Dan Bilzerian Says He Would "Declare War on Israel" as First Act as President

The poker player turned commentator's remark, made on a popular podcast, has ignited a fresh round of debate over U.S. support for Israel.

1 min readBy The Daily Federal Newsroom
Dan Bilzerian Says He Would "Declare War on Israel" as First Act as President

Social media personality Dan Bilzerian — once best known for high-stakes poker and Instagram excess — has reinvented himself as a vocal critic of Israel. His latest remark, that "the first thing I would do" as U.S. president "is declare war on Israel," has gone viral and drawn condemnation from pro-Israel groups and praise from segments of the online right.

What he said

Speaking on a long-form podcast that has racked up millions of views, Bilzerian argued that U.S. military aid and diplomatic cover for Israel's campaign in Gaza make Washington complicit in what he called "atrocities."

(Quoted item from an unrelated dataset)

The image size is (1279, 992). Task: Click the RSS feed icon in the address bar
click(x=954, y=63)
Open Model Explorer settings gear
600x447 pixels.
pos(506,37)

"If I were US president, the first thing I would do is declare war on Israel." — Dan Bilzerian

He later softened the language on X, saying he meant ending all military aid and imposing sanctions — not a literal armed conflict.

The reaction

  • The Anti-Defamation League called the comment "reckless" and "dangerous rhetoric that fuels antisemitism."
  • Congressman Brian Mast labeled Bilzerian "a national embarrassment."
  • On the other side, commentators including Candace Owens and Tucker Carlson amplified the clip approvingly.

The bigger trend

Polling from Pew and Gallup over the past 18 months shows U.S. public sympathy for Israel at multi-decade lows, particularly among voters under 35. Bilzerian — with more than 30 million social followers across platforms — sits at the intersection of celebrity reach and a measurable political shift.

Context: who is Dan Bilzerian?

The son of a corporate raider and a self-styled "King of Instagram," Bilzerian holds U.S. and Armenian citizenship. He has briefly run for president before, in 2016 and 2020, on libertarian platforms that gained little traction. His current pivot toward foreign-policy commentary has, by his own admission, cost him brand deals — and brought him an enlarged, more political audience.